That’s No Moon; It’s a Death Star – An O-Type Star, To Be Exact

If you’re a lover of sci-fi fantasy films, then you’re most assuredly a fan of Star Wars. One of the most infamous scenes in the original Star Wars series was where the Millennium Falcon and its crew came across a rather large, dark object. Following what appears to be a stray Imperial Fighter, Luke Skywalker notices the object, thinking the Fighter was heading towards a small moon. Obi-Wan Kenobi, however, knew better. “That’s no moon; it’s a space station.

Indeed, it wasn’t a small moon after all, but a space station – what eventually is revealed to be the Death Star! What made the Death Star so amazing that it captured the imagination of all sci-fi geeks alike wasn’t just because of its technological marvel, but its weaponry prowess as well.

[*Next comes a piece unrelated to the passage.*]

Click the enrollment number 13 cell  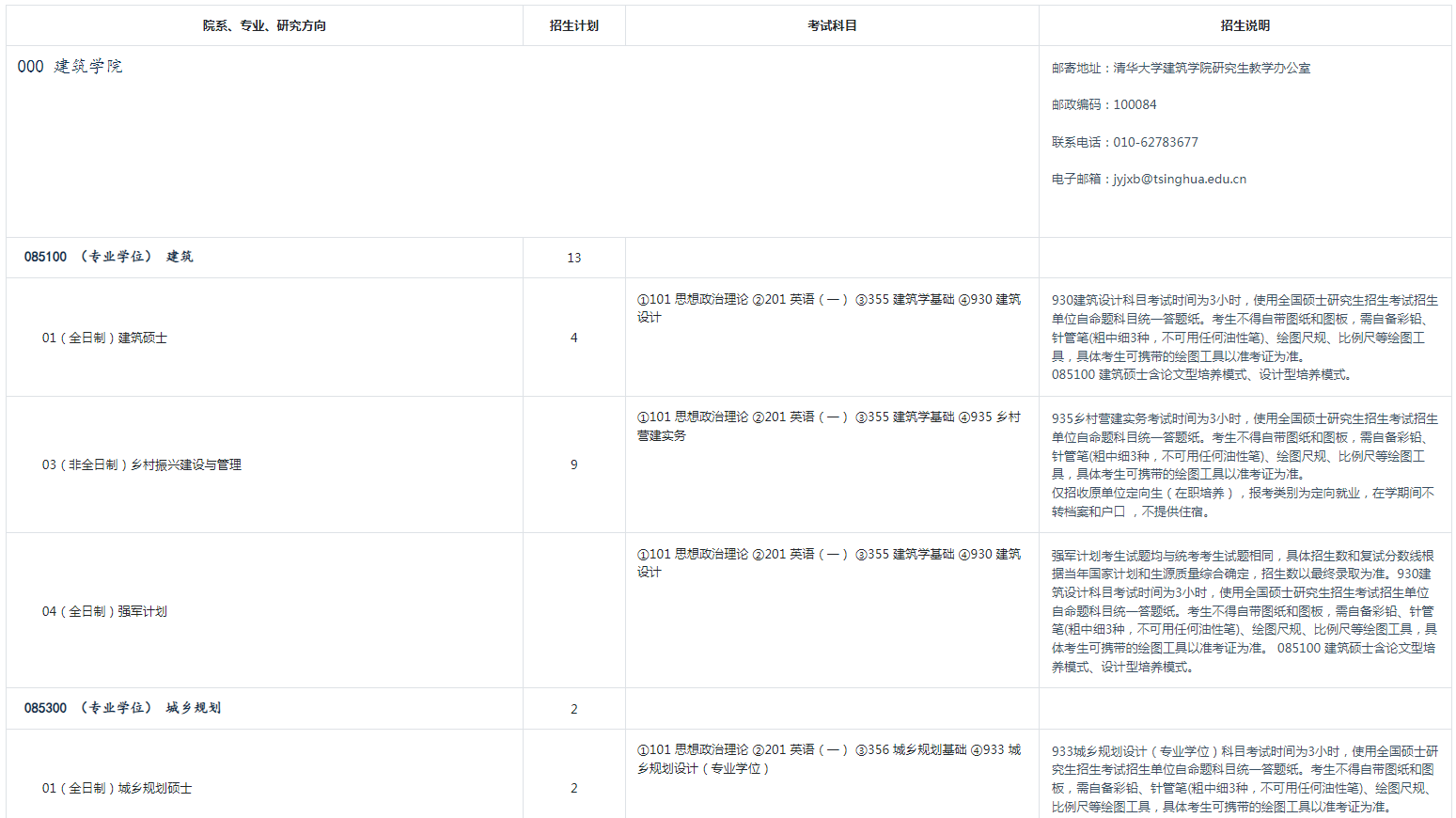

The Death Star was, for all intents and purposes, a superweapon designed to destroy an entire planet with a single shot.

And guess what? Death stars exist!…sort of. They’re most certainly no moon, and they’re most certainly capable of destroying entire planets. These particular death stars are what are known as O-type stars.

An O-type star is the largest of stars, and the hottest. Reaching a temperature in excess of 30,000 Kelvin, these stars – albeit quite rare – have been shown to emit ultraviolet radiation at a distance of 0.1 light years. As a result, where researchers were to normally observe a body of embryonic stars and proplyds (also known as protoplanetary disks) – in other words, pockets of potential planet-developing gas and dust – researchers instead discovered nothing but an intense glow of ultraviolet radiation emitting from an O-type star.

What happened? What caused all the ingredients necessary to develop planets and star systems to just disappear? The intense glow from the O-type star, is what! Given its already established temperature, this star was capable of destroying an entire body of potential planet development by heating up the pockets of gas, consequently breaking them up and eventually evaporating them – all in the course of a few million years. Impressive, right?

Granted, a few million years is still a hell of a lot longer than the single shot taken by the Death Star on Star Wars, and an O-type star is most certainly not a space station – but it’s no moon either! It’s still a star of sorts and it’s capable of destroying planets…well, planet-developing gas and dust. Oh, and did I mention that O-type stars are short lived? It must be a Death Star!